01 Eki 2016 09:17
Son Güncelleme: 23 Kas 2018 21:34
Ahmet Kekeç de Lozan tartışmasına girdi: Bu işi gazetecilere bırakmayın!
Cumhurbaşkanı Recep Tayyip Erdoğan'ın "Lozan antlaşması" çıkışıyla başlayan tartışma giderek alevleniyor.
Gazete sütunları Lozan yazıları, yorumları ve haberlerinden geçilmiyor.
Yazısına, "Bu işi tarihçilere mi bırakalım? Hayır, biz konuşuruz. Gazeteci milleti, her işi olduğu gibi, 'Lozan' meselesini de hale yola koyacak, bir hükme varacaktır" diye başlayan Star yazarı Ahmet Kekeç, işte bu duruma itiraz edip, tarihçilere açık bir çağrı yaptı:
"Bu işi gazetecilere bırakmayın. Kendiniz tartışın. Lozan'a 'kutsal metin' muamelesi yapmadan, bir gerçeği dillendiren siyasetçileri düşmanlaştırmadan yapın bunu. Biz de müstefit olalım."
İşte Ahmet Kekeç'in bugünkü "Lozan'ı tarihçilere değil, gazetecilere bırakalım" başlıklı yazısı;
GAZETECİ MİLLETİ, HER İŞİ OLDUĞU GİBİ...
Bu işi tarihçilere mi bırakalım? Hayır, biz konuşuruz. Gazeteci milleti, her işi olduğu gibi, "Lozan" meselesini de hale yola koyacak, bir hükme varacaktır.
Bir "amatör tarihçi" olarak kendi düşüncemi söyleyeyim:
Lozan, her şeyden önce, bir anlaşmadır.
Daha doğrusu, bir "uzlaşma."
İki taraf (savaşın galibi ve gözlemcisi) bir masada oturmuş, bundan sonra ne olacağına (sınırların nasıl teşekkül edeceğine) ilişkin uzlaşmaya varmışlardır. Lozan, bu yönüyle de, "ilan edilmiş yeni devletin tapu senedi"dir.
İster "Lozan hezimettir" fikriyatını benimseyin, ister "Lozan zaferdir" fikriyatını benimseyin, Lozan'ın aynı zamanda "tapu senedi" yerine geçtiği gerçeği değişmeyecektir.
Soru şu:
Lehimize olan bir tapu senedi midir bu?
Bir görüşe göre (hayli yaygın bir görüştür bu), Lozan'da alabileceğimizin en düşük limitine razı olduk. Bir diğer ifadeyle, İngilizler tarafından kandırıldık. Musul konusunda ısrarcı olabilirdik. Batı Trakya'yı bu kadar kolay terk etmeyebilirdik. Batum ve Halep'i topraklarımıza katabilirdik.
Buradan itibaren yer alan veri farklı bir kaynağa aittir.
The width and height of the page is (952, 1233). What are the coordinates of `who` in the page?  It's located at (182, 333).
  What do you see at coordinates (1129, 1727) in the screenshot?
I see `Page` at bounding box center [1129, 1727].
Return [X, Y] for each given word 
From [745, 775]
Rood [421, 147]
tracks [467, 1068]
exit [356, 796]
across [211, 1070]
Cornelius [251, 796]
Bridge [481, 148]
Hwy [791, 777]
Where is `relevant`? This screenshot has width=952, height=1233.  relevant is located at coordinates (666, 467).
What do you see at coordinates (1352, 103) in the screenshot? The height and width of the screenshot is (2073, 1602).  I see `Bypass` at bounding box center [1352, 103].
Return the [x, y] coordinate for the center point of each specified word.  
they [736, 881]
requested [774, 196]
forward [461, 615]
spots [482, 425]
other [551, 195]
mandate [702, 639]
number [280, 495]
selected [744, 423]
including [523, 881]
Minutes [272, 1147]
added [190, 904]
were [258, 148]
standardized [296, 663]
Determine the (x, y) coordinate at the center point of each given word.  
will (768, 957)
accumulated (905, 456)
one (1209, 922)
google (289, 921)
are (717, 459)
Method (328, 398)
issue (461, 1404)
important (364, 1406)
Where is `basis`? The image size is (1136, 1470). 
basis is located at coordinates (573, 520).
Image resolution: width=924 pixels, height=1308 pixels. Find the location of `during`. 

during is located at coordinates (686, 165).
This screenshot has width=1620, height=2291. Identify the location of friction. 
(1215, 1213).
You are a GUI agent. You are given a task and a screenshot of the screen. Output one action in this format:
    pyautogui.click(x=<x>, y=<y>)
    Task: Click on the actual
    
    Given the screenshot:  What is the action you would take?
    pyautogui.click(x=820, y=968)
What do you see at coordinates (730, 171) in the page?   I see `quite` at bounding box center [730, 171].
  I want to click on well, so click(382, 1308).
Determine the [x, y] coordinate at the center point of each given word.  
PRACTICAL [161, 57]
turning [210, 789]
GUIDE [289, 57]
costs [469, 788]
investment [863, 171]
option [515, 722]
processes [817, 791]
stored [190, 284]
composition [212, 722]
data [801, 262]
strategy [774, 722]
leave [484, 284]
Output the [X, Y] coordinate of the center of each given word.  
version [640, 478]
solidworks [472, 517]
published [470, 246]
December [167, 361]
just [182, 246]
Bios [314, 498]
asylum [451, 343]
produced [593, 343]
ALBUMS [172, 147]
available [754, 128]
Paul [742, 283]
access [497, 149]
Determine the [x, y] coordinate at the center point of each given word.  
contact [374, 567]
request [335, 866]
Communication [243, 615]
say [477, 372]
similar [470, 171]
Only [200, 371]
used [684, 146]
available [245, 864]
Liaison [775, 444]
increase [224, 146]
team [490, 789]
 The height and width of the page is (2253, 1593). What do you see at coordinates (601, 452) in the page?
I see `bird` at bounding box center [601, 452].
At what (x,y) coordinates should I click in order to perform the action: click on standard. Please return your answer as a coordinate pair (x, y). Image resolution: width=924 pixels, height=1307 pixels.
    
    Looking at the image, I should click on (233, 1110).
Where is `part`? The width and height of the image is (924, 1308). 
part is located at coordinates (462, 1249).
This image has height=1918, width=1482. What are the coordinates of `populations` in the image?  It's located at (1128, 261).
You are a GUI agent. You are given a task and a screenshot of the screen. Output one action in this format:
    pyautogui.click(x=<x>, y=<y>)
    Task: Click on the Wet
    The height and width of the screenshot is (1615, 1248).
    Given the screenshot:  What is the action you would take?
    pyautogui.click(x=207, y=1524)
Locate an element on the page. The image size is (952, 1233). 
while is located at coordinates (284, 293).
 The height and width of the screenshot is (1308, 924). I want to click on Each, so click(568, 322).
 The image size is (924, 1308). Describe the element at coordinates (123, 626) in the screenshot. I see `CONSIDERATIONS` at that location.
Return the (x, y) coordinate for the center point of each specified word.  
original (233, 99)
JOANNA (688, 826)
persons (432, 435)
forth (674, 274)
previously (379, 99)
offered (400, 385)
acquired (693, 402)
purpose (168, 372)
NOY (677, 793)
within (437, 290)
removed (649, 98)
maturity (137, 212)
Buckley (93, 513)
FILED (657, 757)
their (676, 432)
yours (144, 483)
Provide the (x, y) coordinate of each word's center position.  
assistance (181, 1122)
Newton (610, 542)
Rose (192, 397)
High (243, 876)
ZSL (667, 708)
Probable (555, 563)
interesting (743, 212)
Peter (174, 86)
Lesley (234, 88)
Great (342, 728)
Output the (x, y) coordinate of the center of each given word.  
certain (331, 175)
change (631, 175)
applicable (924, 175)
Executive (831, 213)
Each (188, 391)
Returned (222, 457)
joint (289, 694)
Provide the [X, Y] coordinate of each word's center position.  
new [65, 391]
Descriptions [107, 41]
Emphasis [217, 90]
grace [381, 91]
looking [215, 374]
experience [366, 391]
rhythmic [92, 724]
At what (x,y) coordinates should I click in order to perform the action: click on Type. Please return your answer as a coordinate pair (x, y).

Musul'dan vazgeçmemizin kabahatlisi olarak, hep İsmet Paşa görülür. İsmet Paşa'nın muhaberat anlayışı başımıza bu işleri sardırmıştır; yani "kolayca" Musul'dan vazgeçmemize neden olmuştur. (Ankara-Lozan arasındaki yazışmalar güya şifreliydi. Şifrenin İngiliz ajanları tarafından çözüleceği, Mustafa Kemal Paşa'nın "Durum böyleyse, Musul'da daha fazla ısrarcı olmayınız" mealindeki sözlerinin İngilizlere cesaret vereceği hesap edilememiştir.)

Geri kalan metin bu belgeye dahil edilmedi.